Hey guys, anyone ever attempted to do anything with onyx and parquet files?

lucasbradstreet02:03:43

Haven't heard of anybody, but I'd be interested as it's something I've thought to do

jeroenvandijk12:03:59

@camechis we’re looking into this

Travis12:03:18

Cool,. I was just exploring some ideas and wondered if anyone has used it in onyx. Was thinking of storing some data in parquet on s3

jeroenvandijk12:03:51

yep we are planning on doing the same if it all works out. My hope is that the only change to the current setup is the way we generate bytes (parquet instead of json), but not sure yet

jeroenvandijk12:03:00

@camechis Do you see particular challenges?

Travis12:03:56

I haven't even begun to even see what it would take. Just an idea popped in my head. About as far as it's got, lol

jeroenvandijk12:03:47

some my hope/estimate is that you only need to create a custom serializer-fn for parquet https://github.com/onyx-platform/onyx-amazon-s3/blob/0.10.x/test/onyx/plugin/s3_end_to_end_test.clj#L59

jeroenvandijk12:03:59

the rest should be the same as writing other data to s3

jeroenvandijk12:03:42

maybe if you want to read the parquet files from some other hdfs client you need to write to the proper paths (based on the data), but that’s it i think

Travis12:03:56

Sounds reasonable

gardnervickers12:03:20

If it's just a file format for files in S3, a custom deserializer will be sufficient for ingest. Any other kind of storage medium will need a plugin.

theblackbox13:03:26

If I wanted to emit a segment from one task to multiple tasks would I need to use flow-conditions? Or am I barking up the wrong tree there?

Travis13:03:13

you should be able to just use that as the input to the other tasks if I believe , in your worflow.

gardnervickers13:03:30

@theblackbox To emit a segment from task :a to :b and :c, you’d make your workflow look like [[:a :b] [:a :c]].

michaeldrogalis19:03:13

Long awaited patch going in shortly. onyx-kafka peers will be able to consume from multiple partitions, chosen at runtime: https://github.com/onyx-platform/onyx-kafka/pull/35

Travis19:03:42

@michaeldrogalis I am pretty sure I know what this means but can you explain a little

lucasbradstreet19:03:21

@camechis it means you can set onyx/n-peers to any number, and the partitions will be distributed between them.
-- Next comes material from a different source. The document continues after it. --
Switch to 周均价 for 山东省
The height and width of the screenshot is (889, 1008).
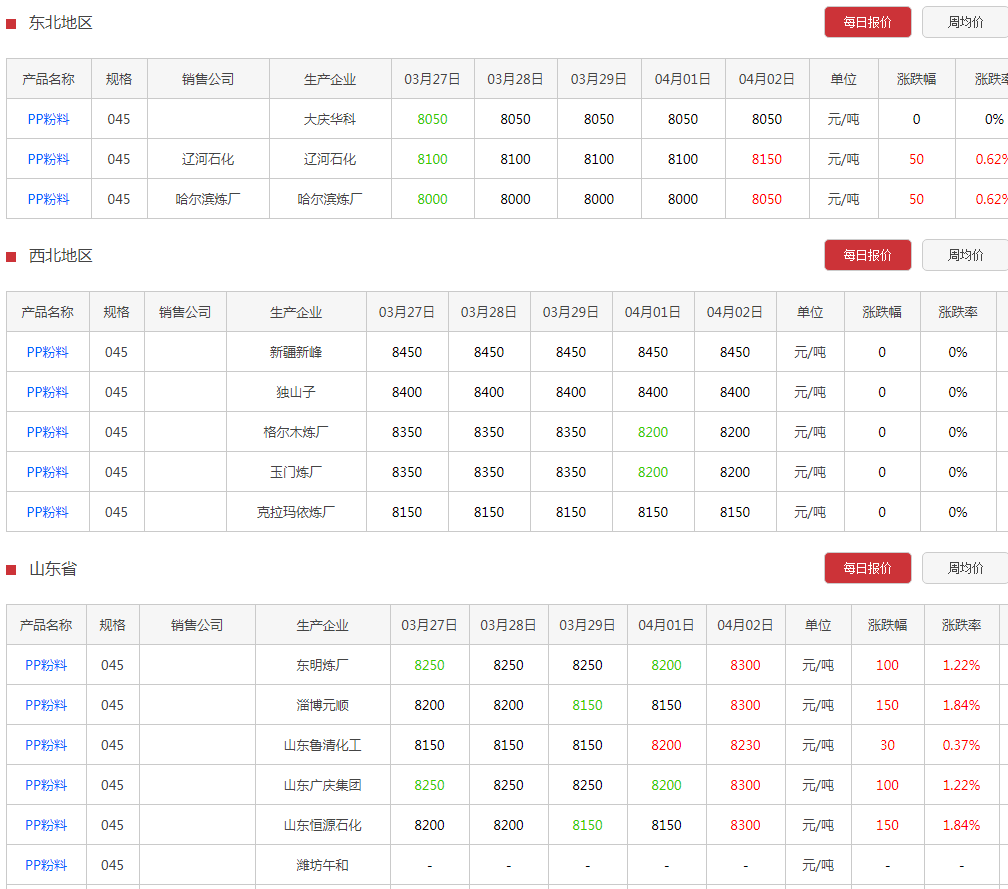tap(964, 568)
So if you have a topic with 4 partitions, and set onyx/n-peers to 2, one peer will take partitions 0,1 and the other will take 2,3

Travis19:03:59

awesome, thats what I thought so now you don’t have to change it to match how many partitions you have

Travis19:03:08

very handy

lucasbradstreet19:03:26

Should help quite a bit because the prevailing wisdom is to overpartition your topic to save you trouble down the line.